Once we put it this way – it’s clear that IT and security and compliance professionals, as dedicated as they are to their particular missions – do not have common business objectives and key results. This is why we have so many software security issues – we have software that is developed and implemented with disregard to best practice security.

In order to bridge the gap – healthcare provider IT and security professionals need to adopt a common goal and a common language – a language  of customer-centric threat modelling

Typically, when a healthcare provider ( whether a hospital, HMO or primary care provider) needs  software application,  an IT consultant will do a system analysis starting with business requirements and then proceed to propose a solution to buy or build an application and deploy it.

Similarly, when the information security group needs an anti-virus or firewall, security consultants  make requirements based on the current risk profile of the healthcare provider, test products, and proceed to buy and deploy or subscribe and deploy the new anti-virus or firewall solution.
The problem is that the two activities never work together – as result, we get islands of software applications that are not integrated with the company information security and compliance portfolio and we get information security technologies that are unaware of the applications and in a worst case scenario – get in the way of business productivity.
Michael Koploy of Software Advice explains well on how BI (business intelligence, once the domain of IT expert consultants) is now highly accessible technology in his article 4 Steps to Creating Effective BI Teams.

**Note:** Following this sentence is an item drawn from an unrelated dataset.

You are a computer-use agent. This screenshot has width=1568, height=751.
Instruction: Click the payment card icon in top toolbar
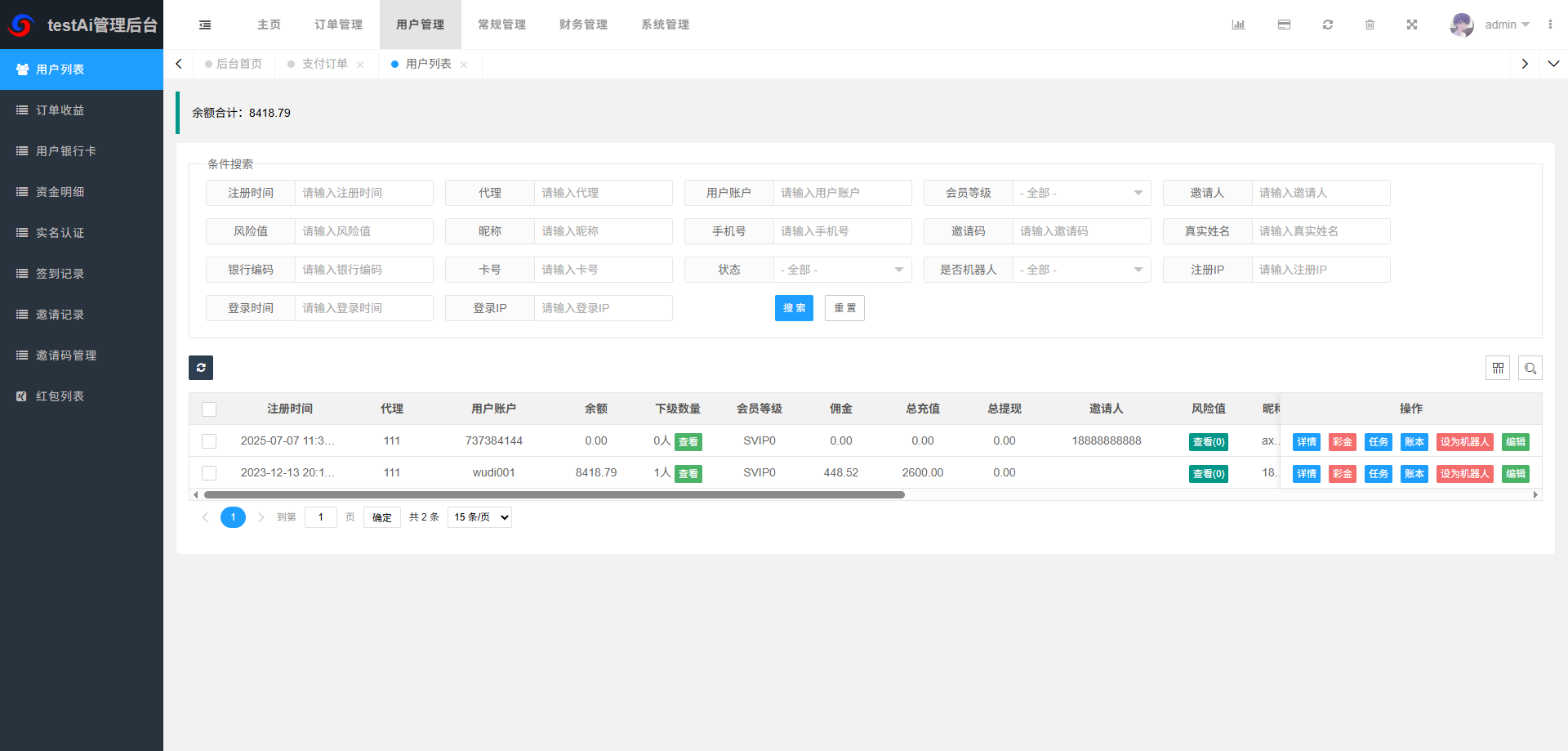pos(1284,25)
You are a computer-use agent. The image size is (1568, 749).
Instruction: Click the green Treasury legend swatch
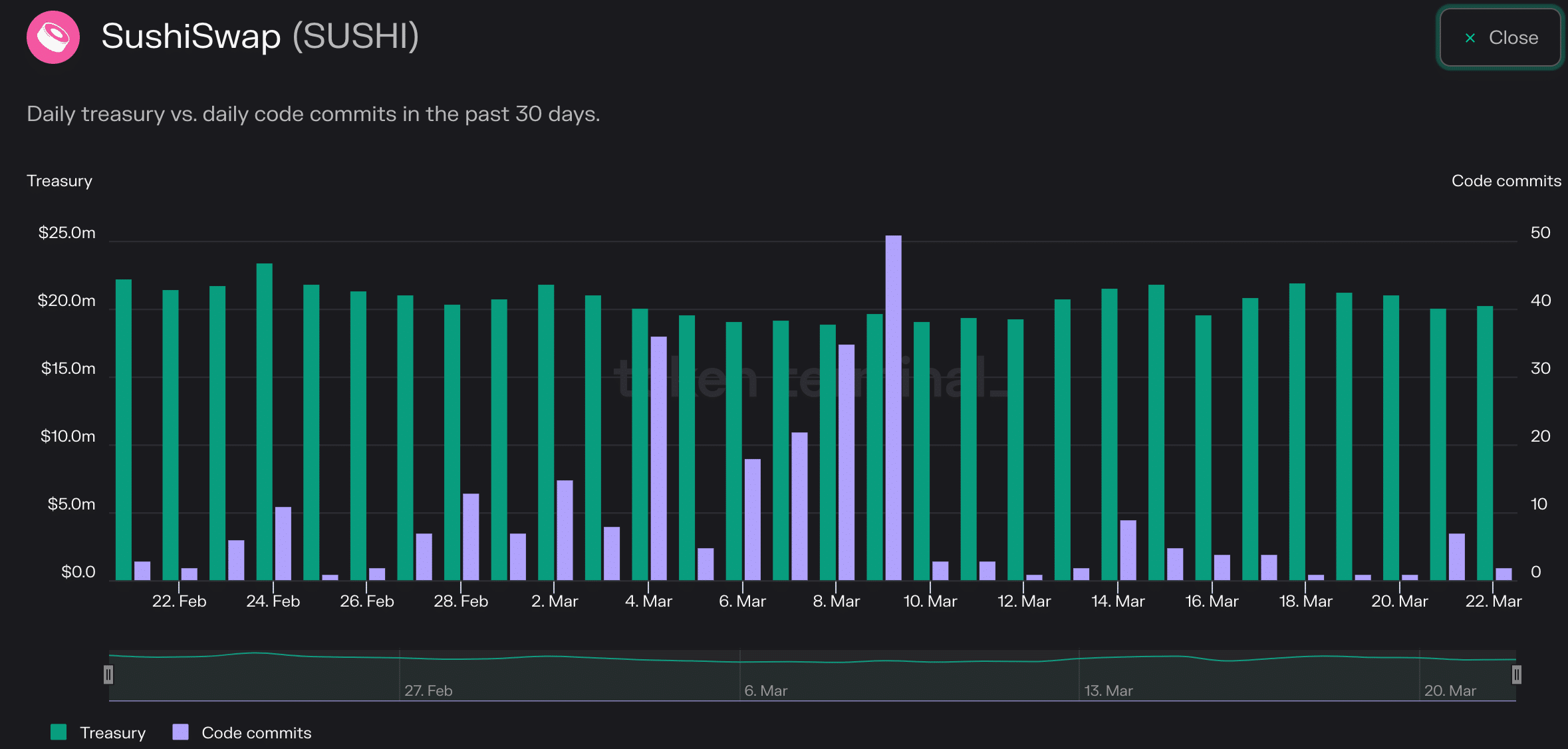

Business intelligence–the use of sophisticated software to analyze complex data–is no longer the domain of a centralized group of IT staff or advanced data analysts. Today, powerful and Web-based BI tools are accessible to a wide range of business users.
BI is everywhere, and it’s everyone’s job. But with this proliferation comes new challenges. Teams of BI users today often lack the structure, guidance and leadership to effectively mine data. In this article, I’ll share four steps to establish guidelines, organize teams, delegate data management and allow the success of the BI team to permeate and drive innovation throughout the business.

I agree with Michael.
By using BI – we can explore vulnerabilities in business processes and bring the information back to healthcare IT and security management in a constructive way and start building that common language between healthcare IT  and healthcare security management that is so essential to protecting patient health records.